▶ Records for the task
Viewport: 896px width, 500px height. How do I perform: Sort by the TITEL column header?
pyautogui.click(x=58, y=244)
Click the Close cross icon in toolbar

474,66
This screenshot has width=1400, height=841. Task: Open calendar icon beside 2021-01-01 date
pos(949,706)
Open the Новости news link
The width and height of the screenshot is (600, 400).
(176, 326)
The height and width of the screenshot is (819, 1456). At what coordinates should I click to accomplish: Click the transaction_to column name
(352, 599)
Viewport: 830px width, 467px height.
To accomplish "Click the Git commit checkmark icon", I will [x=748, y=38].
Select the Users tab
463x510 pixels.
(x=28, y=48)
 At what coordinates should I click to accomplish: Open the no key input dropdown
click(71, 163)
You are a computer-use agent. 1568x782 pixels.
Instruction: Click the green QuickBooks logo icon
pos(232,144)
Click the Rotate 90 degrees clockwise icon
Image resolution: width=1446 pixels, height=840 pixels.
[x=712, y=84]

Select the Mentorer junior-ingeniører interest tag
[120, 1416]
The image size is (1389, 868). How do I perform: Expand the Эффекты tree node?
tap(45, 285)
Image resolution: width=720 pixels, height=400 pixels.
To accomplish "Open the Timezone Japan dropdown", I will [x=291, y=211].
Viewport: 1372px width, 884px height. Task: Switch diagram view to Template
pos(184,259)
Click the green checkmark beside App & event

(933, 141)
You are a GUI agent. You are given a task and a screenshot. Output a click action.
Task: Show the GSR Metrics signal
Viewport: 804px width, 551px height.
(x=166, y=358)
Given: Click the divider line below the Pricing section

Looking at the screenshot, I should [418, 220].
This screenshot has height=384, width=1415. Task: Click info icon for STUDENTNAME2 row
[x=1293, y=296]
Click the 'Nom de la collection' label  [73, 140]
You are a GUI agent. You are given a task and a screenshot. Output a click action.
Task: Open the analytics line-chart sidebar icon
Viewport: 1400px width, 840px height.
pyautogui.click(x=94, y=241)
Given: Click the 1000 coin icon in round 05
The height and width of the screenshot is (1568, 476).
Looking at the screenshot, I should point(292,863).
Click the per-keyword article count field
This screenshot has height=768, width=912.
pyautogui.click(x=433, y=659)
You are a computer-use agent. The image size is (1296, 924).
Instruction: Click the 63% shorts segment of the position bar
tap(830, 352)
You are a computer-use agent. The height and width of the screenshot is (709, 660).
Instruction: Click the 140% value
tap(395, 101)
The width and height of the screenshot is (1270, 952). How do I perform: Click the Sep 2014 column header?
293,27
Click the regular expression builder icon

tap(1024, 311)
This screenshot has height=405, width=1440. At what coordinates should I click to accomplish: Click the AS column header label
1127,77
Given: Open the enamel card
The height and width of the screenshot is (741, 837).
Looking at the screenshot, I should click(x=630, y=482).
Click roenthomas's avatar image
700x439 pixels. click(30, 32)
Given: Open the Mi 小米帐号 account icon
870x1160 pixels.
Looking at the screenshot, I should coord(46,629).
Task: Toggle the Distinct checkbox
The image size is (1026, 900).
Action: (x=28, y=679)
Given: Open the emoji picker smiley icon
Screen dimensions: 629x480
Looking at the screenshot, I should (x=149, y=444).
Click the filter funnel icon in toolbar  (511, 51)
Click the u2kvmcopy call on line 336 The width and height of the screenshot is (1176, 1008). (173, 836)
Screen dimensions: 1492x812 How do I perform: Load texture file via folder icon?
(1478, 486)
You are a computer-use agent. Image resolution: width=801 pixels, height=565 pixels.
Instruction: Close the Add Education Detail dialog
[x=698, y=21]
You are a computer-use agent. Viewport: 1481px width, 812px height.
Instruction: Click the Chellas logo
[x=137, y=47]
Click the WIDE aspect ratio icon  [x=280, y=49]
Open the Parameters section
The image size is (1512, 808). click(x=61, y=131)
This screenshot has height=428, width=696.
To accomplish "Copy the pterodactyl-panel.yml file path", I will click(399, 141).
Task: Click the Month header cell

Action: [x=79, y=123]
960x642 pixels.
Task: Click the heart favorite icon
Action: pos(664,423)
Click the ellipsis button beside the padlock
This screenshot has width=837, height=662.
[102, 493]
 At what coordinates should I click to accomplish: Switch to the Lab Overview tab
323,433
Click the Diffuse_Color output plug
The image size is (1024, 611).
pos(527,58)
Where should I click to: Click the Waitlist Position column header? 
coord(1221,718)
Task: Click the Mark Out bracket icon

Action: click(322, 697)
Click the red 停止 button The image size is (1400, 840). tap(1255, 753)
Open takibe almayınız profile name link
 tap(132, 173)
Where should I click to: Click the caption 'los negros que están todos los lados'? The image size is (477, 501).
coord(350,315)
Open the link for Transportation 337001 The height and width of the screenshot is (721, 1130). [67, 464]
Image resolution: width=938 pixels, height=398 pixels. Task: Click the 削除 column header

▶ Directions for this task
Reproduce the rows verbatim, beginning with the line containing "Click roenthomas's avatar image" and continuing through the final row, both ends included.

▶ Worked answer
Click roenthomas's avatar image
700x439 pixels. click(30, 32)
Given: Open the Mi 小米帐号 account icon
870x1160 pixels.
Looking at the screenshot, I should coord(46,629).
Task: Toggle the Distinct checkbox
The image size is (1026, 900).
Action: (x=28, y=679)
Given: Open the emoji picker smiley icon
Screen dimensions: 629x480
Looking at the screenshot, I should (x=149, y=444).
Click the filter funnel icon in toolbar  (511, 51)
Click the u2kvmcopy call on line 336 The width and height of the screenshot is (1176, 1008). (173, 836)
Screen dimensions: 1492x812 How do I perform: Load texture file via folder icon?
(1478, 486)
You are a computer-use agent. Image resolution: width=801 pixels, height=565 pixels.
Instruction: Close the Add Education Detail dialog
[x=698, y=21]
You are a computer-use agent. Viewport: 1481px width, 812px height.
Instruction: Click the Chellas logo
[x=137, y=47]
Click the WIDE aspect ratio icon  [x=280, y=49]
Open the Parameters section
The image size is (1512, 808). click(x=61, y=131)
This screenshot has height=428, width=696.
To accomplish "Copy the pterodactyl-panel.yml file path", I will click(399, 141).
Task: Click the Month header cell

Action: [x=79, y=123]
960x642 pixels.
Task: Click the heart favorite icon
Action: pos(664,423)
Click the ellipsis button beside the padlock
This screenshot has width=837, height=662.
[102, 493]
 At what coordinates should I click to accomplish: Switch to the Lab Overview tab
323,433
Click the Diffuse_Color output plug
The image size is (1024, 611).
pos(527,58)
Where should I click to: Click the Waitlist Position column header? 
coord(1221,718)
Task: Click the Mark Out bracket icon

Action: click(322, 697)
Click the red 停止 button The image size is (1400, 840). tap(1255, 753)
Open takibe almayınız profile name link
 tap(132, 173)
Where should I click to: Click the caption 'los negros que están todos los lados'? The image size is (477, 501).
coord(350,315)
Open the link for Transportation 337001 The height and width of the screenshot is (721, 1130). [67, 464]
Image resolution: width=938 pixels, height=398 pixels. Task: Click the 削除 column header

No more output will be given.